Compute the log-loss incurred in BCT prediction with memory length D. Given an initial context (x_{-D+1}, ..., x_{0}) and training data (x_{1}, ..., x_{n}), the log-loss is computed in sequentially predicting the test data (x_{n+1}, ..., x_{n+T}). The function outputs the cummulative, normalized (per-sample) log-loss, at each prediction step; for more information see Kontoyiannis et al.(2020).
log_loss(input_data, depth, train_size, beta = NULL)
input_data
the sequence to be analysed. The sequence needs to be a "character" object. See the examples section of BCT/kBCT functions on how to transform any dataset to a "character" object. |
depth
maximum memory length. |
train_size
number of samples used in the training set. The training set size should be at least equal to the depth. |
beta
hyper-parameter of the model prior.
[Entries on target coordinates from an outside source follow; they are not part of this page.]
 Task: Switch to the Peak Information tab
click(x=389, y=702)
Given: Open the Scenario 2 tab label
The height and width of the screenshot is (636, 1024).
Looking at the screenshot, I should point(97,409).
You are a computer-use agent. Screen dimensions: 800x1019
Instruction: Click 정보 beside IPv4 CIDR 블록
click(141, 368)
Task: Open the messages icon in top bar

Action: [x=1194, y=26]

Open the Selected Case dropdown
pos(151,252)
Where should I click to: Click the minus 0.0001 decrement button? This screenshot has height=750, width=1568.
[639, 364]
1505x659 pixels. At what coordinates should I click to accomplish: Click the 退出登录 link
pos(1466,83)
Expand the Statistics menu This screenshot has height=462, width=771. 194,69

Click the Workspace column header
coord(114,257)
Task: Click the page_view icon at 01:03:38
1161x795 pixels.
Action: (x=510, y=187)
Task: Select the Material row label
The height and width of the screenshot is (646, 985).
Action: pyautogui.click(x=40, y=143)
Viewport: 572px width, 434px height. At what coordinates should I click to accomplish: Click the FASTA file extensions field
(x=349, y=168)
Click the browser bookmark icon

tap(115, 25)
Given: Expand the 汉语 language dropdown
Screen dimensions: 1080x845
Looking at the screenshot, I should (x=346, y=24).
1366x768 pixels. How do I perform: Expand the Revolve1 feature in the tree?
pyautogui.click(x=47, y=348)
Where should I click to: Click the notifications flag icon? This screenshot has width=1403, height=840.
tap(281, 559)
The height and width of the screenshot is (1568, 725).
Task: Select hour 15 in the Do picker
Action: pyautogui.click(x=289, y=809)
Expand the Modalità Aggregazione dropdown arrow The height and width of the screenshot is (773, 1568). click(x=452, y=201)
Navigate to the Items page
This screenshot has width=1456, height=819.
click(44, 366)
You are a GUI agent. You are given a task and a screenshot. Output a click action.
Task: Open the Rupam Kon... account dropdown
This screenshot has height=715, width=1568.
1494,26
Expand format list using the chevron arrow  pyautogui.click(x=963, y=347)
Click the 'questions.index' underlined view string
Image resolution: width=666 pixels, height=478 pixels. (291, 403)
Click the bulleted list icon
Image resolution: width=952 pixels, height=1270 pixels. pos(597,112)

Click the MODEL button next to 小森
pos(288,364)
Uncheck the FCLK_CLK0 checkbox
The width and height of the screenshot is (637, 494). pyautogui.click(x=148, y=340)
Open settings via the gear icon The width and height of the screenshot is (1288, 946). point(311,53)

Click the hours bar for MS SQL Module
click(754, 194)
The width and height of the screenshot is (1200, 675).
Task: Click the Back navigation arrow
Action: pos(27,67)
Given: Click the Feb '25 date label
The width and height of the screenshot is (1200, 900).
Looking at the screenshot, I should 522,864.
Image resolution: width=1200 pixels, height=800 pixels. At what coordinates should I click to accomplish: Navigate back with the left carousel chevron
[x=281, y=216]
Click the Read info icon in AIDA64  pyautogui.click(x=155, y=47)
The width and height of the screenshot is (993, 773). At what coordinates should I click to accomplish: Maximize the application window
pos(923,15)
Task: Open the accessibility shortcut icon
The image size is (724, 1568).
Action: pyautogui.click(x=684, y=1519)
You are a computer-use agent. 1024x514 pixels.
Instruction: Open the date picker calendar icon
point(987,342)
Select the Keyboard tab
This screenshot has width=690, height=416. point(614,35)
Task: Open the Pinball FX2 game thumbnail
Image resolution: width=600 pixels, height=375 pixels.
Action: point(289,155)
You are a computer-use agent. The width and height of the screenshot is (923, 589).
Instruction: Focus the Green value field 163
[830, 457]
Takes values between 0 and 1. If not initialised in the call function, the default value is 1-2^{-m+1}, where m is the size of the alphabet; for more information see Kontoyiannis et al. (2020). |
returns a vector containing the averaged log-loss incurred in the sequential prediction at each time-step.
# Compute the log-loss in the prediction of the last 10 elements
# of a dataset.
log_loss(pewee, 5, nchar(pewee) - 10)
# For custom beta (e.g. 0.7):
log_loss(pewee, 5, nchar(pewee) - 10, 0.7)